Since then, the organisation has become famous for its mode of operation, known as the “ASEAN way”. Decisions are reached by consensus, which gives all members a veto and the group moves “at a speed with which all are comfortable”. It also entails a very strict view about sovereignty. The organisation has no right to interfere or place obligations on any member without their express permission.

More broadly, the ASEAN way is also associated with a respectful, calm and deliberative approach to international affairs.

Brunei joined ASEAN in 1985 and then, with the Cold War over and the lesser developmed countries of continental southeast Asia looking to integrate more with their neighbours, Cambodia, Laos, Vietnam and Myanmar joined by the century’s end. And with the expansion in numbers came a broadening out of ASEAN’s ambitions in the region.

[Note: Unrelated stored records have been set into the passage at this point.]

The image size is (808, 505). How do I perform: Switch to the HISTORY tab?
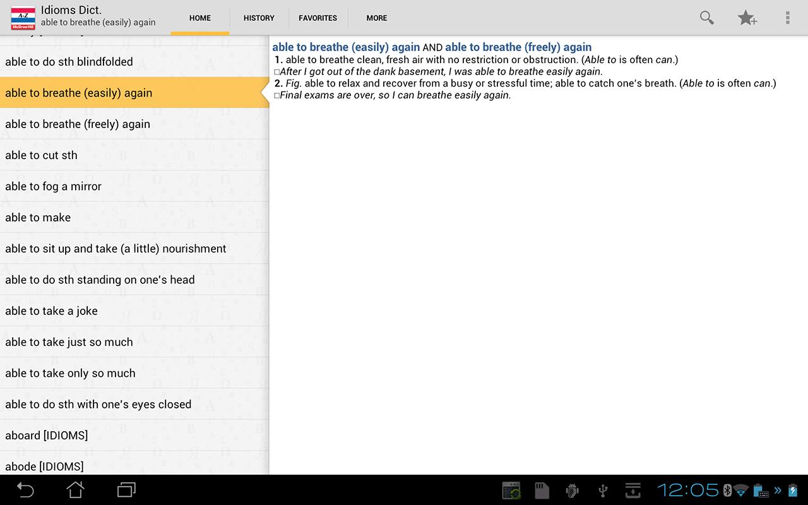pyautogui.click(x=258, y=18)
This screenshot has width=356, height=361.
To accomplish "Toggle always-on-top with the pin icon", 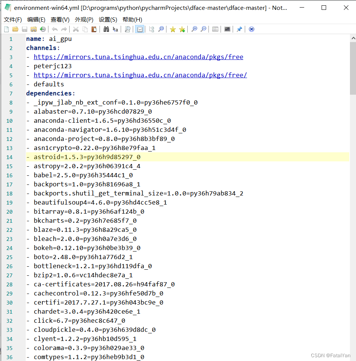I will 239,29.
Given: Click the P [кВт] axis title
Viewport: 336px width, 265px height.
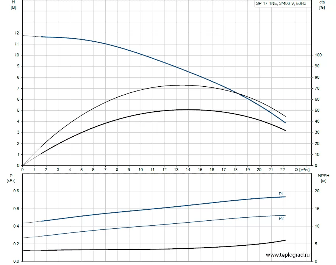Looking at the screenshot, I should click(x=11, y=178).

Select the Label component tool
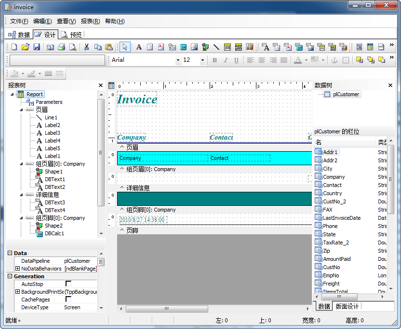[139, 47]
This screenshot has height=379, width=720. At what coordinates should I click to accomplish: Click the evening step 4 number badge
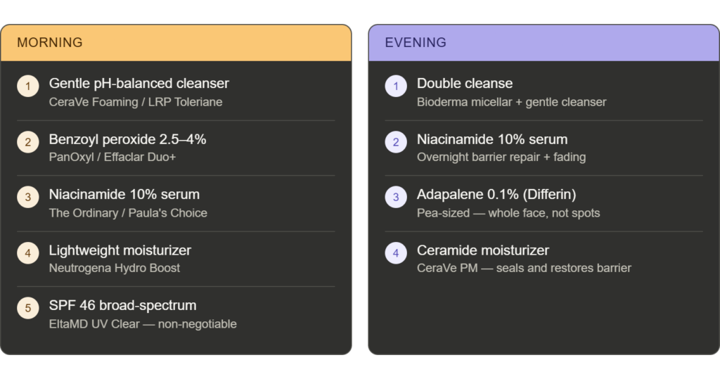(396, 253)
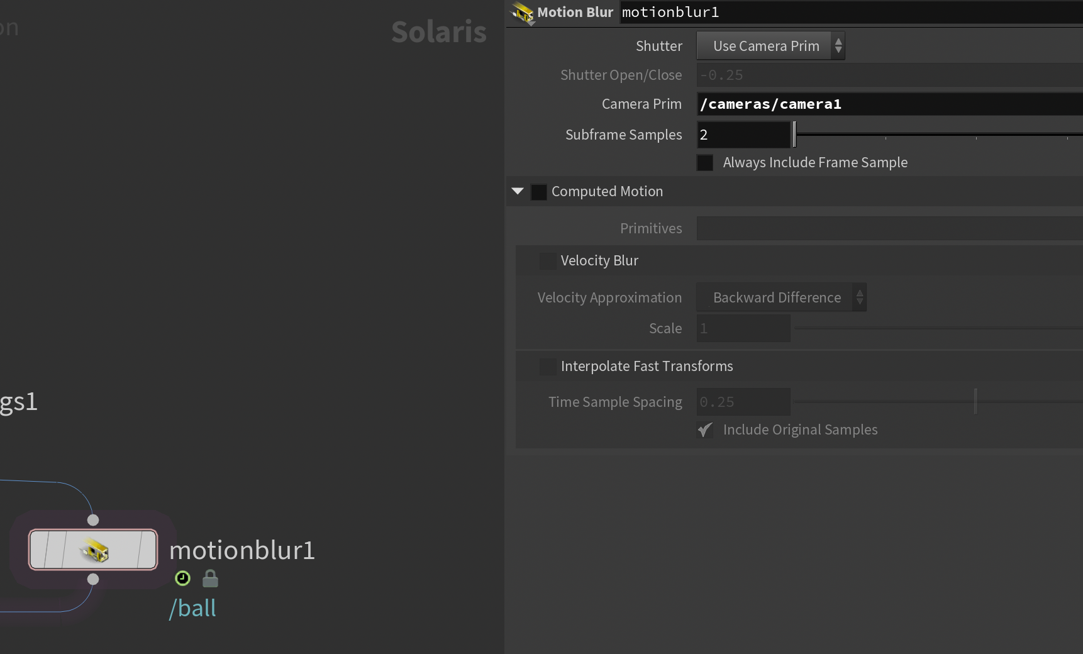This screenshot has width=1083, height=654.
Task: Click the motionblur1 node output connector
Action: (93, 579)
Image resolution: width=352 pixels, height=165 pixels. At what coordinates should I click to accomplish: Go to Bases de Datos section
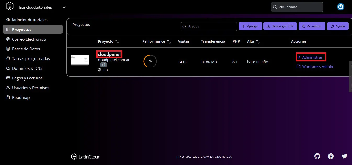[26, 49]
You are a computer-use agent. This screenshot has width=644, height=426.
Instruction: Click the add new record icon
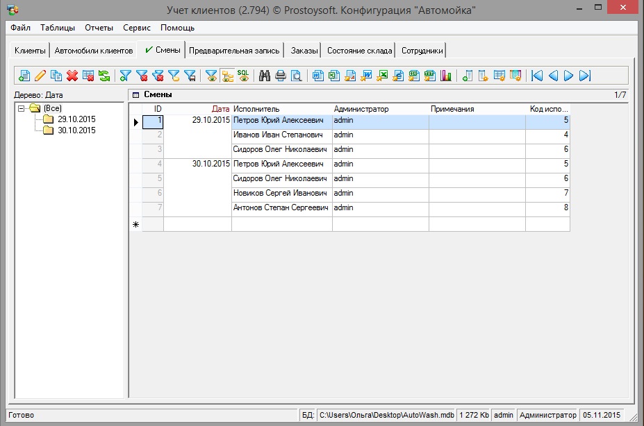tap(24, 76)
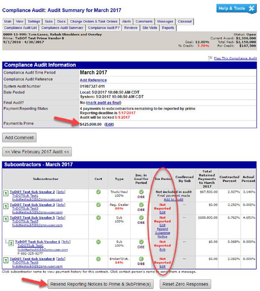Viewport: 260px width, 291px height.
Task: Click the goal inclusion icon for Sub Vendor 8
Action: [x=141, y=259]
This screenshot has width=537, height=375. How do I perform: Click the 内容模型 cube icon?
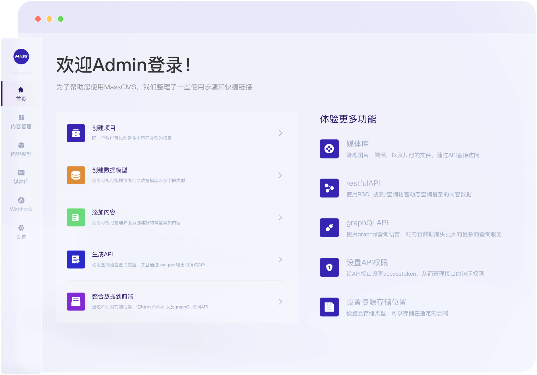pos(21,145)
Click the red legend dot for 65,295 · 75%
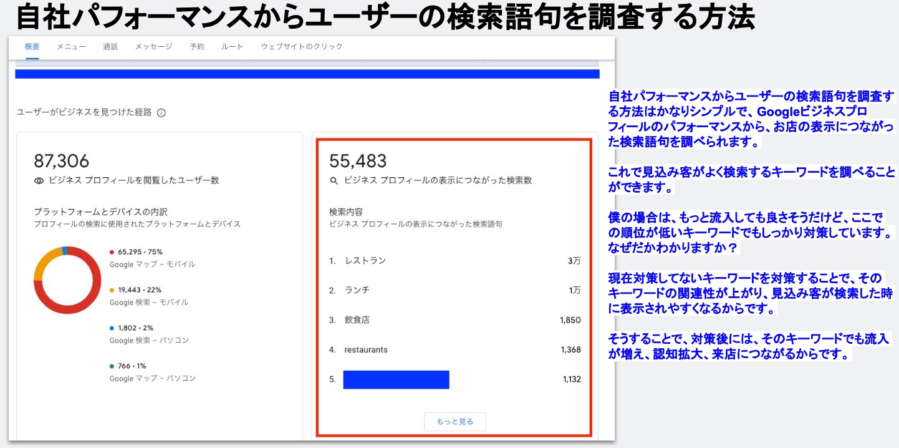 click(x=112, y=252)
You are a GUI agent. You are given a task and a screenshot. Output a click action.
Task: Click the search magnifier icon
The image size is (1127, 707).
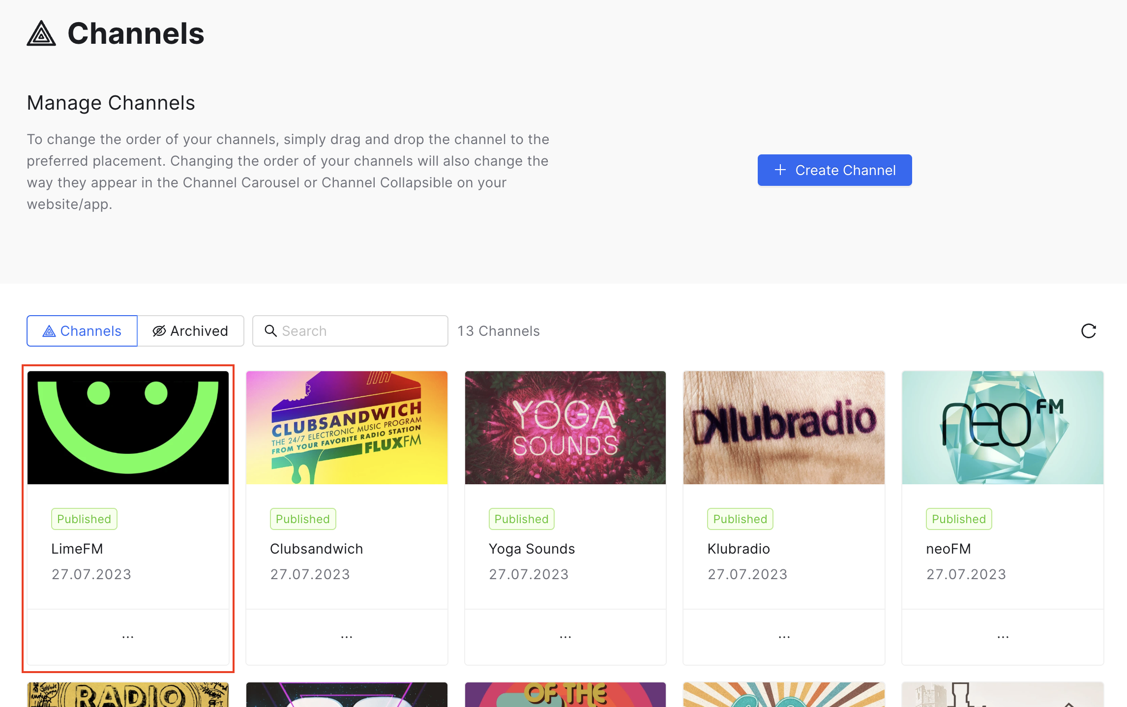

Driven by China’s rise and economic globalisation, the membership recognised that the fate of southeast Asia’s countries and peoples was going to be increasingly shaped by forces outside the sub-region. So, it rapidly established several groupings to extend its influence and to try to shape the larger region.

It created the ASEAN Regional Forum in 1994. It has 27 members from Asia as well as Europe and aims to discuss political and security concerns. “ASEAN plus three” (China, South Korea and Japan) was formed in 1997 in response to the Asian financial crisis, and the East Asia Summit was founded in 2005 as a ‘leader-led’ initiative to discuss broad issues of political, military and economic concern.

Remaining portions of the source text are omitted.